A procession begins in the wee hours of the morning on Thaipusam from the Sri
Mahamariamman Temple, Kuala Lumpur leading up to Batu Caves as a religious
undertaking to Lord Muruga lasting eight hours. Devotees carry containers
containing milk as offering to Lord Muruga either by hand or in huge decorated
carriers on their shoulders called 'kavadi'.
The kavadi may be simple wooden arched semi-circular supports holding a carrier foisted with brass or clay pots of milk or huge, heavy ones which may rise up to two metres, built of bowed metal frames which hold long skewers, the sharpened end of which pierce the skin of the bearers torso. The kavadi is decorated with flowers and peacock feathers imported from India. Some kavadi may weigh as much as a hundred kilograms.
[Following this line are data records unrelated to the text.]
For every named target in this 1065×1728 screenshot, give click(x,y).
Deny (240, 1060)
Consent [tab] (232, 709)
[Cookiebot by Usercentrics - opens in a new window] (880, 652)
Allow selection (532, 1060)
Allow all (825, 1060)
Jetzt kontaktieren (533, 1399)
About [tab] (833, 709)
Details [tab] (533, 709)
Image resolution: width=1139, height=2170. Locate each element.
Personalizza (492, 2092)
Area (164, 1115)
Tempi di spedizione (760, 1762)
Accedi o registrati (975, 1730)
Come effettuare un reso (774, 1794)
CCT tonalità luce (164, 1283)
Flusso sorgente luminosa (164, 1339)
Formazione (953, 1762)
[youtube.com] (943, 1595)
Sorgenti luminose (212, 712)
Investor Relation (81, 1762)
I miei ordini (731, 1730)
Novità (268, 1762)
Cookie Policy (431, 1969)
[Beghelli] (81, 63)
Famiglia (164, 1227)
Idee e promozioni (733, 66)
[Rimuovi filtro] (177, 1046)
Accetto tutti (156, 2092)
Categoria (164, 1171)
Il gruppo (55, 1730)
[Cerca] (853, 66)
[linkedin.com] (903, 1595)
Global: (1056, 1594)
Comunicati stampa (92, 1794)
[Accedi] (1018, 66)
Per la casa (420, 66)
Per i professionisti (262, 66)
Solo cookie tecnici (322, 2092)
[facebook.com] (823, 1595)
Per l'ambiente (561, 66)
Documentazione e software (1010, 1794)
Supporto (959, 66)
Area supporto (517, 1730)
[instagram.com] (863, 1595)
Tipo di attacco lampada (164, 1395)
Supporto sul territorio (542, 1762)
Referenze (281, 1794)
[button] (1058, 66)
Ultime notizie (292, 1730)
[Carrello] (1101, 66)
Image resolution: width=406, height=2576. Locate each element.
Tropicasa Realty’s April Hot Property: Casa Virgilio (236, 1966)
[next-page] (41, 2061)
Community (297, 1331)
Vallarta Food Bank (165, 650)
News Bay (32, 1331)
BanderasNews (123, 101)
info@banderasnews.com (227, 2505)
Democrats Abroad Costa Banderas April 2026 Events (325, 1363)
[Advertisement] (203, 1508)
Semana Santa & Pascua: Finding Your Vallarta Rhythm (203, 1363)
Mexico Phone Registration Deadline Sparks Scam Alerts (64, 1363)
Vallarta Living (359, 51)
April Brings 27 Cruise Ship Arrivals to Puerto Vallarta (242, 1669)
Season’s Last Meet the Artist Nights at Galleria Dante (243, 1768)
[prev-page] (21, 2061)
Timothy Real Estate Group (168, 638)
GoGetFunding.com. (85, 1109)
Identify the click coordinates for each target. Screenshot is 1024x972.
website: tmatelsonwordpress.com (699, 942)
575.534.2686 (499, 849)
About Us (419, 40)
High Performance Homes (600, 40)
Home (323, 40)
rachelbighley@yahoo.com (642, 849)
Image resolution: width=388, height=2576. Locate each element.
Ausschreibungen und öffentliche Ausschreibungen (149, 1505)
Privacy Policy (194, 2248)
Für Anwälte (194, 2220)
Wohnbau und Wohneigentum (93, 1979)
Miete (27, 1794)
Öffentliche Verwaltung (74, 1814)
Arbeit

After a bath in the nearby Sungei Batu (Rocky River), the devotees wend their way to the Temple Cave and with remarkable endurance they climb the flights of stairs to the temple in the cave. Devotees use the wider centre staircase while worshippers and onlookers throng up and down those balustrades off on either side.
When the kavadi bearer arrives at the foot of the 272 step stairway leading up to the Temple Cave, the devotee has to make the arduous climb against gravity- against the press of the bustling masses.
Priests attend to the kavadi bearers. Consecrated ash is sprinkled over the hooks and skewers piercing the devotees flesh before they are removed. No blood is shed during the piercing and removal.
In 2007, the festival attracted more than 1.5 million pilgrims, making it one of the largest gatherings in history.